The problem is that they were not dropped passes, but rather passes that were defended by Oakland Raiders defenders. In fact, the Pittsburgh Steelers did not have any drops on Sunday, but many of their incompletions ended up being tightly contested and could have led to some confusion. I will look at three of them below, though I exclude the Dobbs interception targeting Antonio Brown.
The first play I’ll look at came in the middle of the first quarter with Ben Roethlisberger obviously still at quarterback. On a third and six, he looked for JuJu Smith-Schuster, but Nick Morrow was able to make a play on the ball thrown in a tight window.

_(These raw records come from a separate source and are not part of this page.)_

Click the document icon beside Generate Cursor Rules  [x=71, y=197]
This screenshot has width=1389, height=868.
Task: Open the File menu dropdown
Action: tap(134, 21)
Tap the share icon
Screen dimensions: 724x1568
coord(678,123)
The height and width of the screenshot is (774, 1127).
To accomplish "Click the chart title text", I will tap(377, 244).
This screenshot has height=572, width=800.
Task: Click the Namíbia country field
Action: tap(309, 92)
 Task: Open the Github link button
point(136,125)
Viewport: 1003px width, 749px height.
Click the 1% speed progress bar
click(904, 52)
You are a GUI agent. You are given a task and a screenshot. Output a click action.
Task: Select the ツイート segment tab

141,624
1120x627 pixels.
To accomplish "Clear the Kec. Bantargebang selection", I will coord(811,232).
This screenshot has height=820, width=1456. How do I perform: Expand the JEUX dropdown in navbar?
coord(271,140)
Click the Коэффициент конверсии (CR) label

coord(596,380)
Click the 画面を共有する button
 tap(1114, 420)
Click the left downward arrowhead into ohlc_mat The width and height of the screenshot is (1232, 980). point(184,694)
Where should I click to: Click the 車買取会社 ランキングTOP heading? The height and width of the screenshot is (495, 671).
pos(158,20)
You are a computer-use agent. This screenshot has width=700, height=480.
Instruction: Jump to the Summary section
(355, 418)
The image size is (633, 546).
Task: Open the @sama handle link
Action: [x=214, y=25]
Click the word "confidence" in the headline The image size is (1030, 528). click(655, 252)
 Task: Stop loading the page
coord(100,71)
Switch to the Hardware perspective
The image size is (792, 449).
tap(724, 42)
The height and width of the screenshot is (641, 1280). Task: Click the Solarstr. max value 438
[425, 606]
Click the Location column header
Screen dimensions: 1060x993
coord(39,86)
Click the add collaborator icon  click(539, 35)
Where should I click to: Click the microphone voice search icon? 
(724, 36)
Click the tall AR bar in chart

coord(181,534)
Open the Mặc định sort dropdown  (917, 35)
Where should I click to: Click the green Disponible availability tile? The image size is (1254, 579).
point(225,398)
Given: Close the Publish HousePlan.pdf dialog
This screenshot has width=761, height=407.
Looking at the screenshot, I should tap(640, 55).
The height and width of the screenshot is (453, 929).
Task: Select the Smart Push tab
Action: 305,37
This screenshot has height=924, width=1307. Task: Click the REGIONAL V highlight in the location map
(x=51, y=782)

The replay clearly shows the ball ricochet off of Morrow’s hand in front of the receiver’s.
The majority of Dobbs’ incomplete passes were contested well by the defense, with the quarterback partially responsible for that either due to the timing or placement of his passes. Take this third and 10 throw to rookie James Washington early in the third quarter.
Dobbs’ throw puts the ball in a place cornerback Daryl Worley can reach to defend, high and away rather than in the numbers and to the inside. Washington tried to work his way back up to the ball while staying ahead of the sticks, but he ran out of real estate and Worley made the play.
In the fourth quarter, once again on a big play on third down, Dobbs looked for Smith-Schuster needing four yards for a new set of downs. This was a pass the receiver was accused of dropping, but the replay makes it plainly clear that Gareon Conley got his hand on the pass in between the receiver’s arms as he attempted to field the pass.
That’s not a drop, just a great defensive play. And again, a play that the placement of the throw helped to make possible. If this pass was thrown to the outside, it’s likely a pretty easy conversion that doesn’t make him leave his feet.